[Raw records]
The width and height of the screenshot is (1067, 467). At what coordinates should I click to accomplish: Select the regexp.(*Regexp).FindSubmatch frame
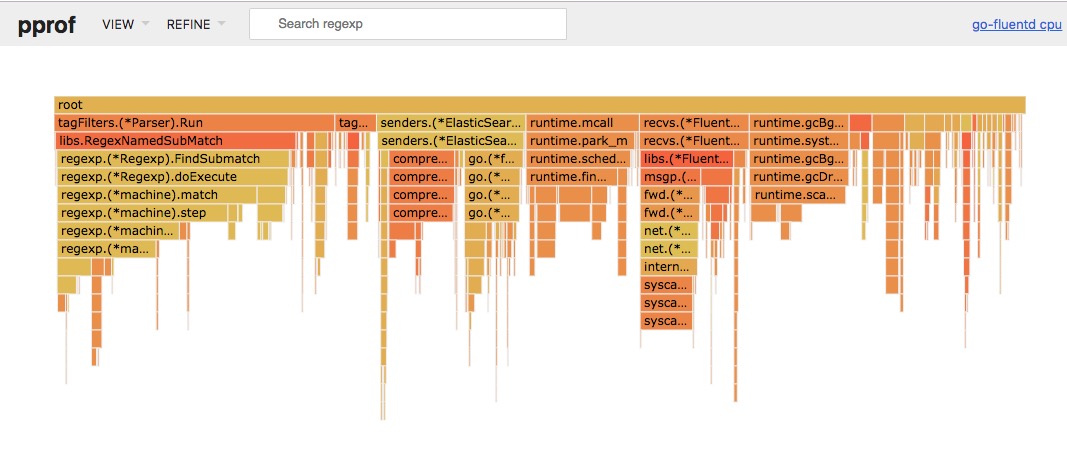click(172, 159)
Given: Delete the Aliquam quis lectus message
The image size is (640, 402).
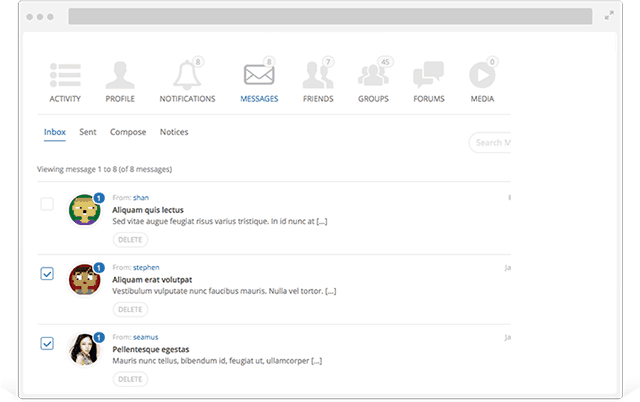Looking at the screenshot, I should coord(130,240).
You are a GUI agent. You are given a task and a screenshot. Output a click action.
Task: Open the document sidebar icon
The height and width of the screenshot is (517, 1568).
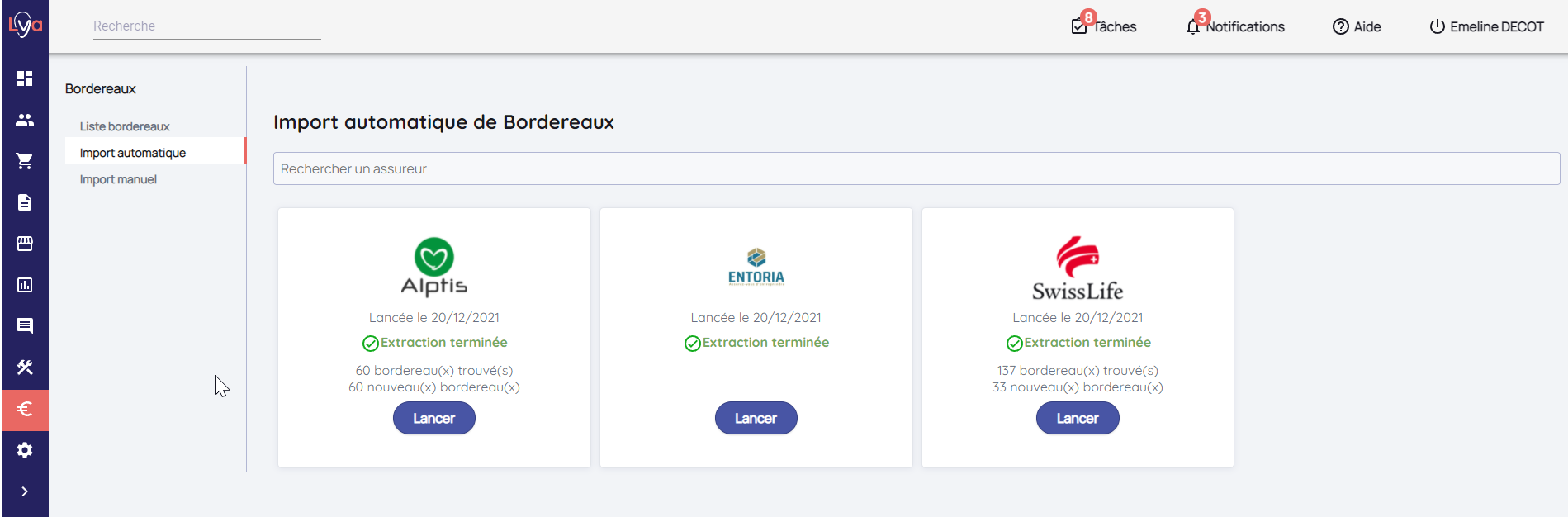(25, 202)

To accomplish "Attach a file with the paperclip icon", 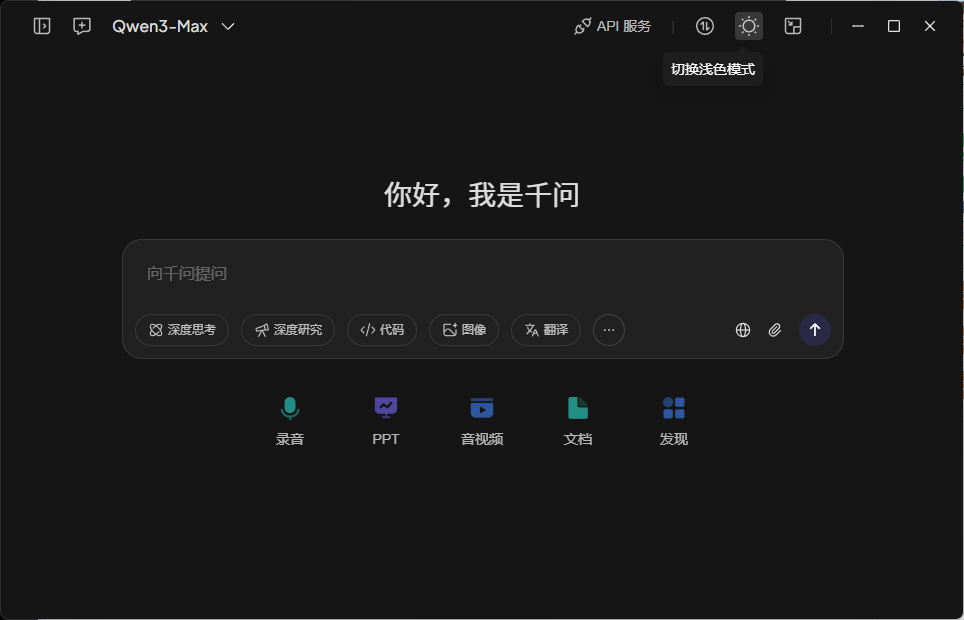I will (775, 329).
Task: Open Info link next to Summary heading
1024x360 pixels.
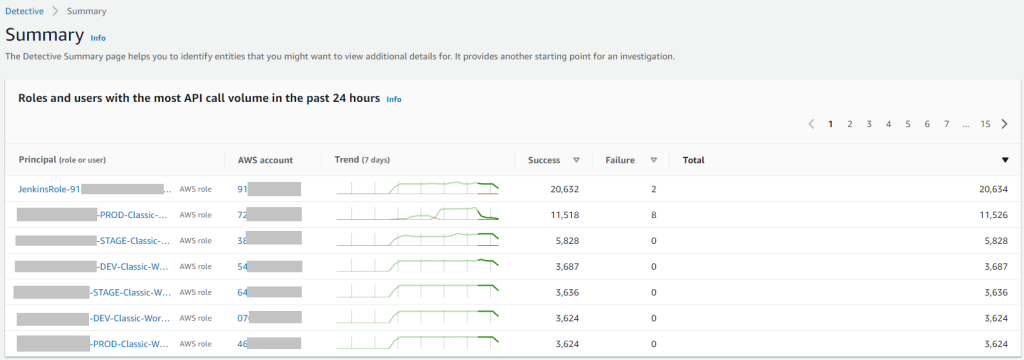Action: click(98, 38)
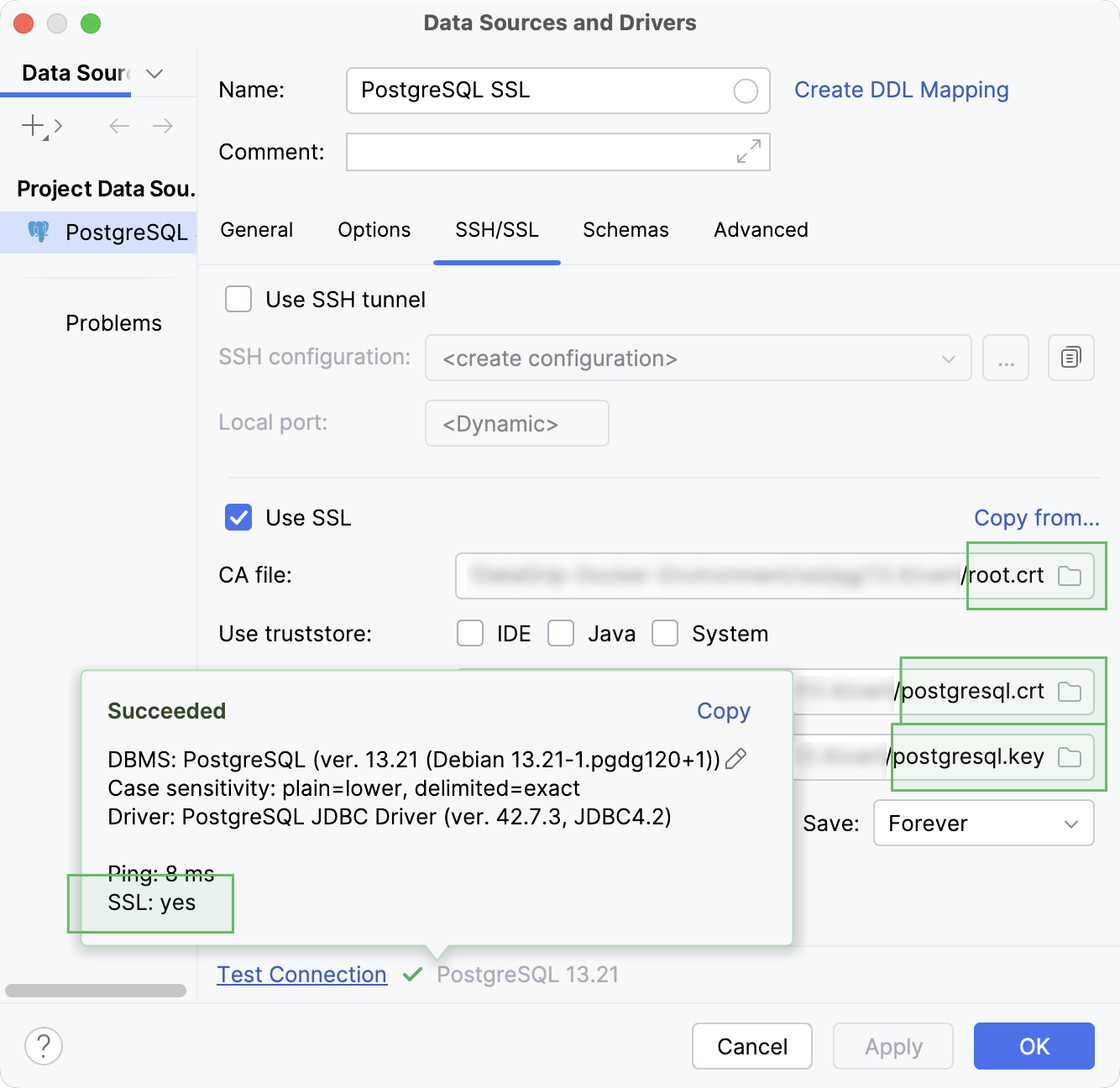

* **AIM**:
Update the listing from the line with "Task: Open Info link next to Summary heading" through the end of the listing, replacing "Summary" with "Details" and keeping everything else the same. Leave the pictures out of your answer.

* **ANSWER IN FULL**:
Task: Open Info link next to Details heading
1024x360 pixels.
Action: click(98, 38)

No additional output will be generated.